▶ Task
Give only the number of lines in the records that contain the word "will".

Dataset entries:
☆ ☆ ☆ ☆ ☆

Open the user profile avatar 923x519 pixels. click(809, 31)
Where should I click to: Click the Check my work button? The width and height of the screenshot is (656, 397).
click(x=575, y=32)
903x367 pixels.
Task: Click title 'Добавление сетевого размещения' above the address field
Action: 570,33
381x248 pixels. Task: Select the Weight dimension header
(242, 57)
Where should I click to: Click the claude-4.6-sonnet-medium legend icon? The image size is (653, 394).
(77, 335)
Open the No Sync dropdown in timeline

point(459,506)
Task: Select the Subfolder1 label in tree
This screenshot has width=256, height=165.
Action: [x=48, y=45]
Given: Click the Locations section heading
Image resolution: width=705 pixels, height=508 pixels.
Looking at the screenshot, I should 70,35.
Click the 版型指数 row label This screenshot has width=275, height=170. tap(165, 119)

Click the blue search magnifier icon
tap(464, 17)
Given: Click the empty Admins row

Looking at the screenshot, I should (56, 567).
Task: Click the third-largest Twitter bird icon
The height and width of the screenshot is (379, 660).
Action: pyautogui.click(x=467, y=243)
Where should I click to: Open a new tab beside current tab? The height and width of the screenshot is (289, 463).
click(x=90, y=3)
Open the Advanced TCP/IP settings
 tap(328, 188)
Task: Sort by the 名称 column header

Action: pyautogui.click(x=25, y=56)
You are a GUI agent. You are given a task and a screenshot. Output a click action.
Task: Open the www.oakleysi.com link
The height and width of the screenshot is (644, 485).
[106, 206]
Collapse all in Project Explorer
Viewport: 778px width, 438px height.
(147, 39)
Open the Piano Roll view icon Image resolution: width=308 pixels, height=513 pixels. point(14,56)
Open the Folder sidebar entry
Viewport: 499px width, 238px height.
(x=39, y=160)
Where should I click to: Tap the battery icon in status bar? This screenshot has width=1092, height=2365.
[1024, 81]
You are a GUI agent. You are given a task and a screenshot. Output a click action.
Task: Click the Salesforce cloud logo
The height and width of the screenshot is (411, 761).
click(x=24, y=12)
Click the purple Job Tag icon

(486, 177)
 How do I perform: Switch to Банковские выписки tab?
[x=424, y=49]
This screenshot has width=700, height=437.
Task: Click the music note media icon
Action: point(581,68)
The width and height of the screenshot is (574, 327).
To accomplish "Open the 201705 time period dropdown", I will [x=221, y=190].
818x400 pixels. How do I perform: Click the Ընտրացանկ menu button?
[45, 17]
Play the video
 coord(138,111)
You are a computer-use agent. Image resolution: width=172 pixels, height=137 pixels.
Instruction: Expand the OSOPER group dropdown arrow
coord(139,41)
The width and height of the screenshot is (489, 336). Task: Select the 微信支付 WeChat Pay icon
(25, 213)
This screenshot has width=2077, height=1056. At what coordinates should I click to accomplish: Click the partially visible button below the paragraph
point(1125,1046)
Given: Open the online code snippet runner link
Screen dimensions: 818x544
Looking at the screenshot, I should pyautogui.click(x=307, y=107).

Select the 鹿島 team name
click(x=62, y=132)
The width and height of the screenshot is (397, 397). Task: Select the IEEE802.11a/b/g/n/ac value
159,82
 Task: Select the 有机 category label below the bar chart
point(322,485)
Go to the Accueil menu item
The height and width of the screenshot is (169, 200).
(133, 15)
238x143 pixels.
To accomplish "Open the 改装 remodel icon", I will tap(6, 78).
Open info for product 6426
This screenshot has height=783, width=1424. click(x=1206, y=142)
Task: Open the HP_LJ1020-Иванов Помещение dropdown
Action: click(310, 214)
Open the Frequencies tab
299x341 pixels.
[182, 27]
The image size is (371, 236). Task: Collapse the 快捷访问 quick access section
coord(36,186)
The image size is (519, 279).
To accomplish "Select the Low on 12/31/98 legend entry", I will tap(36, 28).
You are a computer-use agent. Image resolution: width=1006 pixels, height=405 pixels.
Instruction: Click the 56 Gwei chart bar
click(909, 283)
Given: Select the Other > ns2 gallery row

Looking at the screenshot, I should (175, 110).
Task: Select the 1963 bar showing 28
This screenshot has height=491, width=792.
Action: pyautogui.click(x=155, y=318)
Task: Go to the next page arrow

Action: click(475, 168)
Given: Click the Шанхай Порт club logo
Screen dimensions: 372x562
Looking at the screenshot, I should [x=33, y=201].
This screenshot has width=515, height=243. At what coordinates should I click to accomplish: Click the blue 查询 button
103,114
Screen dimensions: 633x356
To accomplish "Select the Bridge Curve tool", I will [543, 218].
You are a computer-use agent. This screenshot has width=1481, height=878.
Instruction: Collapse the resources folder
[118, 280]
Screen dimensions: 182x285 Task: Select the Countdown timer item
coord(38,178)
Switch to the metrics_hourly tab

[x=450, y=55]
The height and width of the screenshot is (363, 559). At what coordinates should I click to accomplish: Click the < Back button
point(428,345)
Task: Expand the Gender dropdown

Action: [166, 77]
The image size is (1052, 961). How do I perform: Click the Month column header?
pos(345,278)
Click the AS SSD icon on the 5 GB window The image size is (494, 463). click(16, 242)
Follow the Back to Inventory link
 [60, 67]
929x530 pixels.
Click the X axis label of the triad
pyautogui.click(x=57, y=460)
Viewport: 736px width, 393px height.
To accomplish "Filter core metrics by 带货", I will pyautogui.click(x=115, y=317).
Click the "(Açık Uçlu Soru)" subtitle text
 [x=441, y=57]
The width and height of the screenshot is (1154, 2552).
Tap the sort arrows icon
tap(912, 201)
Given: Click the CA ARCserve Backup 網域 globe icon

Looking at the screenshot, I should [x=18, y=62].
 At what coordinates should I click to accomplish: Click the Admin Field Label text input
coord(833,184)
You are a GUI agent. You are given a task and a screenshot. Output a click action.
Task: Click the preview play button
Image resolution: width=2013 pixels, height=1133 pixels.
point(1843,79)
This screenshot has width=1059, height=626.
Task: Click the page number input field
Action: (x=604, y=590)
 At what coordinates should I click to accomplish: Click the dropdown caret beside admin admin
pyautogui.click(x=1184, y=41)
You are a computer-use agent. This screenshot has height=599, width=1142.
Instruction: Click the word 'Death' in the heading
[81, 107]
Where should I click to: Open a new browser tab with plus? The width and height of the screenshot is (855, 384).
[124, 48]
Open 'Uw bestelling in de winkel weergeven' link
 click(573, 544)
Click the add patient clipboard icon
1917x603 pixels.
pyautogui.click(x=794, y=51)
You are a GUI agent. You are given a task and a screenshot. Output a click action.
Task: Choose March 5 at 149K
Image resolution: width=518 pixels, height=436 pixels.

☆ ☆ ☆ ☆ ☆

▶ Exercise response
5